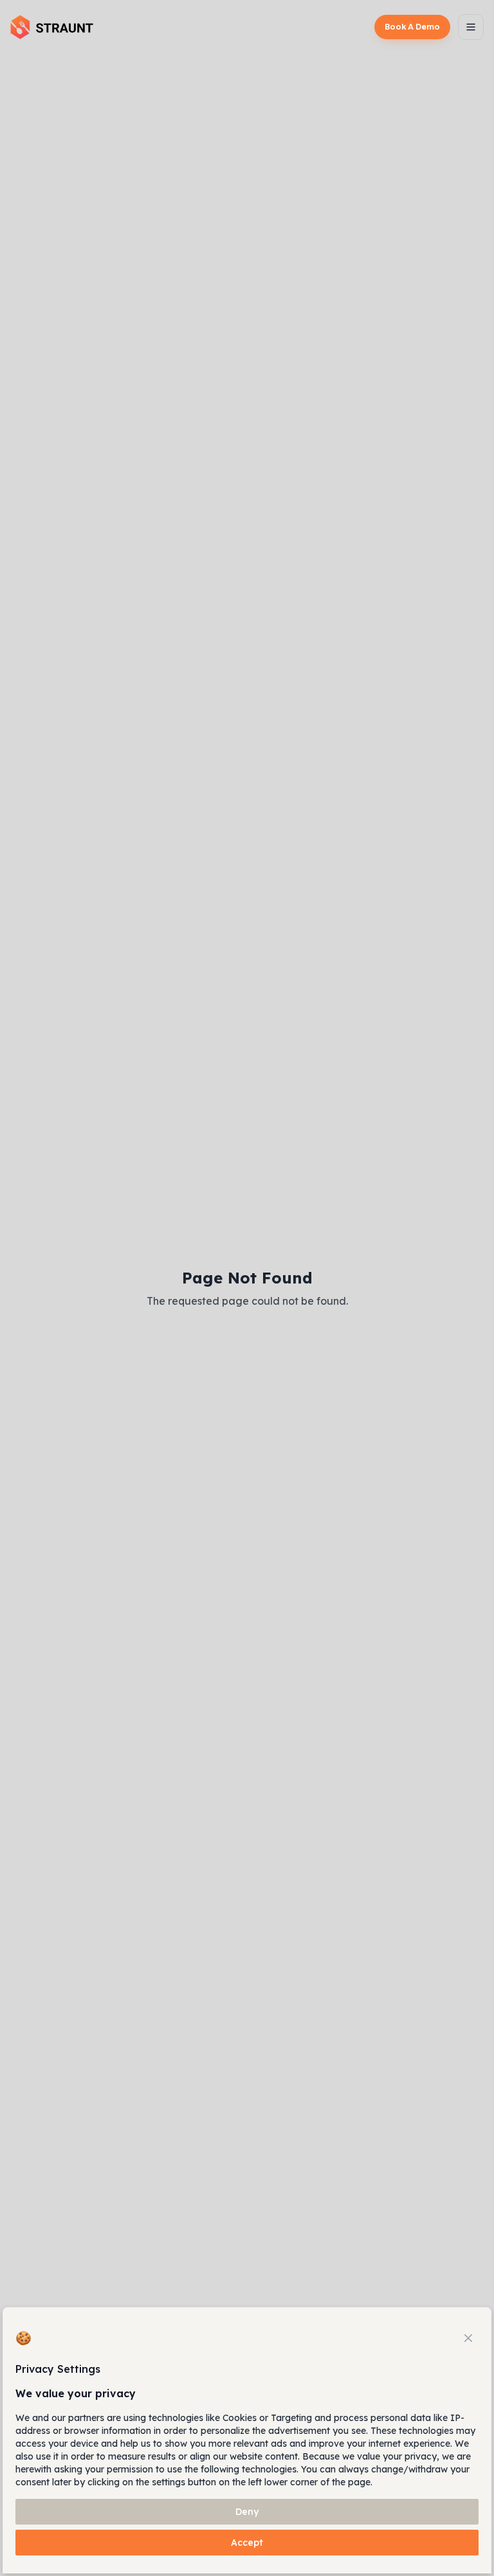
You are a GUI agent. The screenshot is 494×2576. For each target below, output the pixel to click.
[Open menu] (471, 27)
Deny (247, 2511)
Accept (247, 2542)
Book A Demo (412, 26)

- - -

Task to carry out
Quote the records above exactly, leaving out any pictures.

Solution
You are a GUI agent. The screenshot is 494×2576. For each target below, output the pixel to click.
[Open menu] (471, 27)
Deny (247, 2511)
Accept (247, 2542)
Book A Demo (412, 26)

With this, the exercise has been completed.